Welcome to MSDN Blogs Sign in | Join | Help

Map Geek Heaven

[After letting this blog languish for over a year - mostly because all of the OneNote topics I might have wanted to write about have been under tight wraps - I'm going to try to fire it up again.  It will probably end up being mostly general tech blather, since we're setting up a separate OneNote team blog]

Smugmug recently started supporting geocoding of images, and has nice integration with Google maps. Unless you have a camera with a built-in GPS, however, their current method to mark up images with lat/lon gets old rather quickly. There clearly needs to be an interface that shows you all the pictures in a gallery and lets you drag/drop them onto the map to indicate where they were taken. Perhaps there's some external app that hooks up to Google Earth or NASA World Wind to edit JPEG EXIF like this?

Speaking of which - I've been using Google Earth (formerly Keyhole) for a while, but only got around to playing with World Wind a few weeks ago (both of these apps are streaming 3D earth mapping clients - the map data streams in on demand as you navigate around the planet).  What I like about WW:

  • A much more useful mouse navigation model. Unlike in GE, you can actually pan, zoom and rotate without using the keyboard.
  • Many base imagery layers, including Landsat satellite, USGS topo and orthophoto (higher-resolution than all but the urban-area satellite imagery), MODIS (up-to-date imagery of current events), plus a plethora of specialized, animatable thematic layers. GE has only a single bitmap for the entire planet.
  • Related to the above, support for different layers for different camera elevations (e.g. 1:24,000 topo if you're at 2,000m, 1:100,000 topo if you're at 20,000m).
  • It's completely free (GE has "Plus" and "Pro" versions).
  • It's written in C# using managed DirectX.  Gotta love that.

Google Earth still has the edge on:

  • Render quality and speed. It's snappier and uses properly filtered textures at large distances, plus it has a nice atmosphere effect. Given the same data, it just looks better.
  • Better vector data layers (streets, rivers, etc.).
  • More consistently accurate elevation data. WW's data seems to be based on the Shuttle Radar Topography Mission data set, which can be higher resolution but is marred by occasional glitches (sudden cliffs where there shouldn't be any, etc.).
Posted by pbaer | 0 Comments

HTML Import in OneNote 2003

Copy/paste is one of those invisible features that you never really think about or notice until something goes wrong.  It should just work, right?  Especially for OneNote (which is supposed to be a sort of “data well” [1]), good clipboard integration is vital, and that turns out to actually be kind of hard.  We spent as much time and effort on it as any other major feature.  Here's why.
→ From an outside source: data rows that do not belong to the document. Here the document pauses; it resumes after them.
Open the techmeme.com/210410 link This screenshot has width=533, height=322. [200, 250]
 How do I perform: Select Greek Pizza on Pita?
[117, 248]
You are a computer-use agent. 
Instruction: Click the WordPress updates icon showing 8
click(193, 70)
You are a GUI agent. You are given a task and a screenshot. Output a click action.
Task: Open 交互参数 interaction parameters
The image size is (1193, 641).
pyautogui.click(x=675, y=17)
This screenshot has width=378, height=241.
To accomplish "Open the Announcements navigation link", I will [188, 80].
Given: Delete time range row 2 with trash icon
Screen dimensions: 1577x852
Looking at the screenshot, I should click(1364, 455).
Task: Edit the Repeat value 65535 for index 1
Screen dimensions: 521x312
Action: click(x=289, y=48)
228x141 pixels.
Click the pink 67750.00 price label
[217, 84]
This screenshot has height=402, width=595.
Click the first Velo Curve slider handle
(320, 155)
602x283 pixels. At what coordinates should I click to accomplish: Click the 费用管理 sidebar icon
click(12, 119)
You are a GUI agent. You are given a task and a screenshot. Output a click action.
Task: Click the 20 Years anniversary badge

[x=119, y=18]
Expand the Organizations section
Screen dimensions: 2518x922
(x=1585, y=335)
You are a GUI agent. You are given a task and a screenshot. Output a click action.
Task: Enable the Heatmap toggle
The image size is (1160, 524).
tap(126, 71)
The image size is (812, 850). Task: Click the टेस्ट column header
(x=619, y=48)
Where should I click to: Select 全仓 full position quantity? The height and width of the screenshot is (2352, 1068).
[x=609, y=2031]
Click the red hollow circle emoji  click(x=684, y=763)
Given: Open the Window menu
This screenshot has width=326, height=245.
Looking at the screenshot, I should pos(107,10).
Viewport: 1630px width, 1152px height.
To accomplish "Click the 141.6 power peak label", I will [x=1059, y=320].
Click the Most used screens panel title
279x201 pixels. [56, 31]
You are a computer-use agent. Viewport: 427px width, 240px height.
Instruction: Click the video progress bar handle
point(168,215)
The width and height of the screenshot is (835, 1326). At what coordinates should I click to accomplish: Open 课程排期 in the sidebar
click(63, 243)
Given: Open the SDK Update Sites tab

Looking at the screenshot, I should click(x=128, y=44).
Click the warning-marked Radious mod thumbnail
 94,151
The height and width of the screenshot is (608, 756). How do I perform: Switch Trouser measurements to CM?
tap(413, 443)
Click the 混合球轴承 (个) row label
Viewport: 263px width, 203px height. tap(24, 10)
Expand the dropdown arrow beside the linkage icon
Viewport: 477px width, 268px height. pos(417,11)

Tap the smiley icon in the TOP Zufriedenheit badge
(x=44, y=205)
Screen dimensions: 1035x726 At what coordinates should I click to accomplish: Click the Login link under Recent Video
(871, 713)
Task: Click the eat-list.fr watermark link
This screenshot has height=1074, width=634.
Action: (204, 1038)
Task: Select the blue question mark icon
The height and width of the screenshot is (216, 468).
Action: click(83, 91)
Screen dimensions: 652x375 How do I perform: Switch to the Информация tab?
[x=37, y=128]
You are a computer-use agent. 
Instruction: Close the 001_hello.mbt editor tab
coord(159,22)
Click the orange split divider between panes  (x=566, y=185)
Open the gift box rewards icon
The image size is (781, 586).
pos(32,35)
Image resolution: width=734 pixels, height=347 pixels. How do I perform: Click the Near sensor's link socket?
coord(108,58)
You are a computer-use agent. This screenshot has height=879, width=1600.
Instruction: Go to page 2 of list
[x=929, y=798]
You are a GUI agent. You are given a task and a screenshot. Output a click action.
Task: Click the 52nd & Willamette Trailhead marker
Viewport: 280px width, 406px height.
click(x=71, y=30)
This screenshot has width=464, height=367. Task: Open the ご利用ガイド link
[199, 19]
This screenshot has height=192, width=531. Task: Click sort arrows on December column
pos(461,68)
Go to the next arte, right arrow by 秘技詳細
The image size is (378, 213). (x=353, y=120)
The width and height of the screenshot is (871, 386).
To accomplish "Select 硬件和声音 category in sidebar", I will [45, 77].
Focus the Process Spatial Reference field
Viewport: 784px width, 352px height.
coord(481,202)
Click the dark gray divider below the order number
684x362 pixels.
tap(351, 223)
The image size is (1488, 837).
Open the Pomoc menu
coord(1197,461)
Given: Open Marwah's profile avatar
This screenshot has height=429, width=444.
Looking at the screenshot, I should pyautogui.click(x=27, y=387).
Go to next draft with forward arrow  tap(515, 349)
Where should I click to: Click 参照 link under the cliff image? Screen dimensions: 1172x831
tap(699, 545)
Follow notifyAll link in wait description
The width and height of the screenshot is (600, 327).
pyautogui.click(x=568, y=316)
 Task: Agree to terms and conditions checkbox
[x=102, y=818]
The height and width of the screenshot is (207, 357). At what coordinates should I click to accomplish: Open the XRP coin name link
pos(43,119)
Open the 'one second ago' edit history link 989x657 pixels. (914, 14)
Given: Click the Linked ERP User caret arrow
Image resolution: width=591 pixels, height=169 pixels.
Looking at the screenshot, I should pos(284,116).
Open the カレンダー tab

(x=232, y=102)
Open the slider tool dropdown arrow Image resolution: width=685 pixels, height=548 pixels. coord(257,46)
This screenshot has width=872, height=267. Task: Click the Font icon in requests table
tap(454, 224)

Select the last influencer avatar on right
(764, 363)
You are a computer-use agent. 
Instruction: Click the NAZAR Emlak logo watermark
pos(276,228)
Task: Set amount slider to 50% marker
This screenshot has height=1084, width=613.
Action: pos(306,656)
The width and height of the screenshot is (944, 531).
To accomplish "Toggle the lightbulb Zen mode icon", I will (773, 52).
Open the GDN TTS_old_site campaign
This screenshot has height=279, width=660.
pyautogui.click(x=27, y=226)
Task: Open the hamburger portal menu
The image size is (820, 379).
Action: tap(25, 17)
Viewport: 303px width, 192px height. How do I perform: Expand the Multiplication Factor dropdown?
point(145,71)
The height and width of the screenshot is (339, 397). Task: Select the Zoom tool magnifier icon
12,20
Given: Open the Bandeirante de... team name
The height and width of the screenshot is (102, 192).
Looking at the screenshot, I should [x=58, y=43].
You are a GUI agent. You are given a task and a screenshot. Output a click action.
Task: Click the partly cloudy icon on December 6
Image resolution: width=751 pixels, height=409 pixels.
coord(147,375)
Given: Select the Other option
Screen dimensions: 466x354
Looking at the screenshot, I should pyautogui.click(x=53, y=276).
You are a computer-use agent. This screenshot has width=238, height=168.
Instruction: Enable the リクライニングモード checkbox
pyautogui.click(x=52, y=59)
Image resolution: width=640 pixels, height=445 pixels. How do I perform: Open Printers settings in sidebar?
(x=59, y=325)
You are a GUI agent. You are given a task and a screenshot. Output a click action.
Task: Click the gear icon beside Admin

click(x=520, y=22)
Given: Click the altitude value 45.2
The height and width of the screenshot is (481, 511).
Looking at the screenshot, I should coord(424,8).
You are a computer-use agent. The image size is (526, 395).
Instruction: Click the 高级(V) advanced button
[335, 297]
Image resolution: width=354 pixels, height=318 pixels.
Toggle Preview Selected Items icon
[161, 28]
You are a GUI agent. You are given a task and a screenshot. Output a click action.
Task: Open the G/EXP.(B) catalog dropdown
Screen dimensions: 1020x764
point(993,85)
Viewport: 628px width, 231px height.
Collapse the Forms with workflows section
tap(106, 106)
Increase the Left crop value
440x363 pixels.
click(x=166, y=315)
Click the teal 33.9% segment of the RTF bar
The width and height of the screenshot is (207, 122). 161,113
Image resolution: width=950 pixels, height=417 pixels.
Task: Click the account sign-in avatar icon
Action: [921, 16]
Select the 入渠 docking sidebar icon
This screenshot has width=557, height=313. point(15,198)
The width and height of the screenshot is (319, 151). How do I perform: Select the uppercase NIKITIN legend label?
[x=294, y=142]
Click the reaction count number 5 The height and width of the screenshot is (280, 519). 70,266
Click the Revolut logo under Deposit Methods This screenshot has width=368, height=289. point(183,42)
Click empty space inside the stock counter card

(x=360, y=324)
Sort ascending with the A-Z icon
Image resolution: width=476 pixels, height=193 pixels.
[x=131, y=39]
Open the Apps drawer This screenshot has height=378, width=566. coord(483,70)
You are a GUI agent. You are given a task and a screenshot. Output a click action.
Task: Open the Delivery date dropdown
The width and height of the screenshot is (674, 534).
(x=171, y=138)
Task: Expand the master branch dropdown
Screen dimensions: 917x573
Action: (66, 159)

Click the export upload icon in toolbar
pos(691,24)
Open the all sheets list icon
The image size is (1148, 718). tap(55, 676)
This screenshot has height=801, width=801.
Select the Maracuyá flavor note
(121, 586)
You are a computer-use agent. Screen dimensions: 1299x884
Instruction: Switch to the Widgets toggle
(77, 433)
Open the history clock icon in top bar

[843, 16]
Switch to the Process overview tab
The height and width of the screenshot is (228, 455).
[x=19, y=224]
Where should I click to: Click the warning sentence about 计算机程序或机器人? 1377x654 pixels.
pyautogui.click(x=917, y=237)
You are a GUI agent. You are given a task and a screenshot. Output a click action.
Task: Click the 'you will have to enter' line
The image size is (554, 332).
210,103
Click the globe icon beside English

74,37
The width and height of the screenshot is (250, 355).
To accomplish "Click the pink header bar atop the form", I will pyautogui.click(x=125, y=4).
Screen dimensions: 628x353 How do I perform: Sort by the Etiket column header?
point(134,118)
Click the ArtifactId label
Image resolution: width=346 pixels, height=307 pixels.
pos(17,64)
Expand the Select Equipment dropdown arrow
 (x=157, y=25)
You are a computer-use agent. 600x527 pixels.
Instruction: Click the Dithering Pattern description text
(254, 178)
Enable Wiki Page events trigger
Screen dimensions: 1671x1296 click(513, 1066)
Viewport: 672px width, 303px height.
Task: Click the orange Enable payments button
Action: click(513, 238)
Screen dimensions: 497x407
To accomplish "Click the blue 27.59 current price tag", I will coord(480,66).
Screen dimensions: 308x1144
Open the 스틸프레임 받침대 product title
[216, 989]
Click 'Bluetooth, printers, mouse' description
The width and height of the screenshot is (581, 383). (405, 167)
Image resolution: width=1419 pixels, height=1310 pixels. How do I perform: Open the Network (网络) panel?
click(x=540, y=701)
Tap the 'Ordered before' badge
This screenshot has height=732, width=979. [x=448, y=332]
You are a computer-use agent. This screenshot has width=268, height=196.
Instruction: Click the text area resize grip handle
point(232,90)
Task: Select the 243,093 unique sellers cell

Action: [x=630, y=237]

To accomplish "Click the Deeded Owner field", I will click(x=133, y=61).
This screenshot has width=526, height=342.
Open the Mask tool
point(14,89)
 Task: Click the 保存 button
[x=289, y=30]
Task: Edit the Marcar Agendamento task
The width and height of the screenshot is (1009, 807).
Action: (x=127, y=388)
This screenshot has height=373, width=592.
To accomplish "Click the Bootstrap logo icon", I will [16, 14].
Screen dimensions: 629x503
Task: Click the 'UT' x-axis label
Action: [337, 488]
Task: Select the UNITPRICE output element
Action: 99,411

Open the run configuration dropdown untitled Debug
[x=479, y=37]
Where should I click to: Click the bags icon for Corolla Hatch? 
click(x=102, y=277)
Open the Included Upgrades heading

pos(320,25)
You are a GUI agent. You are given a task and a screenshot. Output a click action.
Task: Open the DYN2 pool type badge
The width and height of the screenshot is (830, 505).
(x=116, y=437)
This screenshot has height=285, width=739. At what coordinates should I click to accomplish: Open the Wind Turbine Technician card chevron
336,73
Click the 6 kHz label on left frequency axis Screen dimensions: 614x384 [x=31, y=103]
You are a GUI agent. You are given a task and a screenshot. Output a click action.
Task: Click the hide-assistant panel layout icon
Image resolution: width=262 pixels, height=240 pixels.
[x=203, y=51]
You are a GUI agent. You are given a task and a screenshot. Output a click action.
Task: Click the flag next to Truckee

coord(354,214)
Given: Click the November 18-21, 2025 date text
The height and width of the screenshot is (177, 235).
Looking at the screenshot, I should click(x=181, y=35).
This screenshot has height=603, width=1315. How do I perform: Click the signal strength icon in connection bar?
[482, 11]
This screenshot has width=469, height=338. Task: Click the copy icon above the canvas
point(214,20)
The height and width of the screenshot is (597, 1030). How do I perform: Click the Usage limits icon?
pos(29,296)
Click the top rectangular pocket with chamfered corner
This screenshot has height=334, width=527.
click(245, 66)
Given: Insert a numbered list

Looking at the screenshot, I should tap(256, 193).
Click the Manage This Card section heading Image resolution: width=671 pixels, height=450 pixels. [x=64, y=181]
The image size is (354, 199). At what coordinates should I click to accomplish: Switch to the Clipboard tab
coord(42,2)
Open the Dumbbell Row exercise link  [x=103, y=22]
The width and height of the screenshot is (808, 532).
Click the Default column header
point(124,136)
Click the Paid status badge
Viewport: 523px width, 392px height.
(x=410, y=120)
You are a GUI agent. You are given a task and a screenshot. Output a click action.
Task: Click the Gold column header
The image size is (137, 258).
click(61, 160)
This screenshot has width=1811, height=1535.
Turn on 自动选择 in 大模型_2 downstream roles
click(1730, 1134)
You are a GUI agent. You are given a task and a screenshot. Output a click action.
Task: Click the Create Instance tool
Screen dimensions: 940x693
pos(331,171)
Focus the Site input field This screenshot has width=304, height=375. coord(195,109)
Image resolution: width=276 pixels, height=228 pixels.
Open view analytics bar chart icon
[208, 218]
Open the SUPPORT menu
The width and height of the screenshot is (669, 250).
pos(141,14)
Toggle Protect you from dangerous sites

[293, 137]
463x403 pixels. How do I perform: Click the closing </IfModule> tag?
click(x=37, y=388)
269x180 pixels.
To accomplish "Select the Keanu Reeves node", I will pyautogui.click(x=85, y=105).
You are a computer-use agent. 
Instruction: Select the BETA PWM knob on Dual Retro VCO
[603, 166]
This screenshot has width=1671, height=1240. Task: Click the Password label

The primary interchange format in Office, including OneNote, is HTML.  When you paste content from one Office application, or the web, into another Office application, you're moving HTML around.  The source app has to take the content you selected and transform it from its own internal data format into HTML.  Then, the destination app has to take this HTML and transform it into its internal data format.  Choosing HTML as the lowest common denominator for this handoff has an obvious advantage - if you're writing code to read and write HTML anyway (because it's circa 1995 and that's the sort of thing you do now [2]), then you might as well use it to exchange content between apps as well.  And since it's an endlessly pliable format, it's easy to load it with Office-specific goo to make the exchange appropriately richer between Office apps than with other (“downlevel”) apps without having to use a different format.  Brilliant!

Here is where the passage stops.